LA SACRALITA’ DELLA CHIESA NELLA SIMBOLOGIA PSICODINAMICA

absideA livello psicologico la percezione che l’uomo ha di Dio è diversa da soggetto a soggetto; essa, in quanto rapporto con il Divino, si struttura sulle proprie necessità interiori.

Anima e Animus sono immagini endopsichiche che indicano  un progresso morale e spirituale dell’umanità in genere. Psicologicamente la Chiesa  rappresenta l’Anima,  e Cristo l’Animus giacché la prima è guida delle anime, mentre Cristo indica la via della salvezza.

La Chiesa è sposa di Cristo ma anche Madre perché, nelle sue forme rituali, genera la continua nascita del “Fanciullo divino”. Essa è l’Archetipo della Grande Madre, provvista di una natura passiva; è entità generatrice, materia, grembo, utero, inconscio. E’ tutto quello che vi è di naturale e di istintivo in cui dimora e si è contenuti, è un recipiente che accoglie e nutre. Essa è anche simbolo della maieutica in quanto, nella sua essenza suggestiva ben costituita, ha il compito della trasmissione divina.

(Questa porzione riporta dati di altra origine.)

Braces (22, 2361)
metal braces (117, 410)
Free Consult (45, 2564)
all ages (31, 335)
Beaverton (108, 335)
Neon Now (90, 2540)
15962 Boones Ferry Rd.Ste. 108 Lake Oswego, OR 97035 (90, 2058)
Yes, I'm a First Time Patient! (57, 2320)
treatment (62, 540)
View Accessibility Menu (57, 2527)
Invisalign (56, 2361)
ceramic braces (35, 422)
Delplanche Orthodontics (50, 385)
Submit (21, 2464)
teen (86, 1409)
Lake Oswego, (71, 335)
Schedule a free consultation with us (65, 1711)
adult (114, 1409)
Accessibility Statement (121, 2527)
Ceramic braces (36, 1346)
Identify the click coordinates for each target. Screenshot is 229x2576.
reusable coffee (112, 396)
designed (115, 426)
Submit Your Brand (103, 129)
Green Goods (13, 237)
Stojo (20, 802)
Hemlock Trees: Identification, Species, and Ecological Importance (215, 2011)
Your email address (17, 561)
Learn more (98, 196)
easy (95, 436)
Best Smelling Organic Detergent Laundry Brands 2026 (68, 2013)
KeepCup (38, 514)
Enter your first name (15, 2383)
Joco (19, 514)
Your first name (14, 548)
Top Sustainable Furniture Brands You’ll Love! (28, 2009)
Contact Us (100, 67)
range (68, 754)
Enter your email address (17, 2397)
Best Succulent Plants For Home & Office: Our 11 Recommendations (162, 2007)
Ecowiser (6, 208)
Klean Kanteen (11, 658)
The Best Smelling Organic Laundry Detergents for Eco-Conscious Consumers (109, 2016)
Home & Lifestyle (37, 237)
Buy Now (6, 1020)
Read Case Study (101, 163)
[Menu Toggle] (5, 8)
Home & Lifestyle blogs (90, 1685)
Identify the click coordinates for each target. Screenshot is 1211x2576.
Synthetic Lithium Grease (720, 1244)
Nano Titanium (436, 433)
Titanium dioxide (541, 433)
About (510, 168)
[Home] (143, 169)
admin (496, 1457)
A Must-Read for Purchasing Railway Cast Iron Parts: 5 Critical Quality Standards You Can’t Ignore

Con i suoi dogmi,  le sue verità fondamentali, la Chiesa esprime una conoscenza dei segreti dell’anima pressoché insuperabile rappresentata dalle grandiose immagini simboliche. E’ il tempio vivo dello Spirito; anche l’architettura interna (con il transetto e la navata centrale) riproduce  la croce di Cristo: per i fedeli camminare sulla croce significa, a livello simbolico, che l’elevazione dello spirito parte dall’accettazione della sofferenza umana.

L’Altare, che riproduce il Tempio, è situato in posizione sopraelevata; tutti i gesti liturgici convergono su di esso in quanto punto dove il sacrificio si condensa con più intensità, dove si compie il sacrificio, cioè il gesto che renderà sacro tutto ciò che è li. Esso simboleggia la presenza divina, la consapevolezza dei fedeli, la spiritualizzazione progressiva del mondo, proprio perché rappresenta il microcosmo e l’universo intero.

Negli ultimi mesi del 1999 si è assistito al restauro della facciata della Basilica di San Pietro. L’intervento può, consciamente o inconsciamente, rimandare a un simbolismo di vivificazione della fede. Nel docudramma “S. Pietro. La Fabbrica di Dio” di V. Nevano la voce di sottofondo puntualizza, fra l’altro che “La facciata è il confine dello spazio sacro. Basta oltrepassarlo per addentrarsi e giungere al fondo del mistero del divino, all’universo, a ciò che è al di là del tempo e dello spazio”. Questo vuol dire che, per entrare e godere di ciò che lo spazio sacro può offrire, bisogna aprire la porta della propria anima.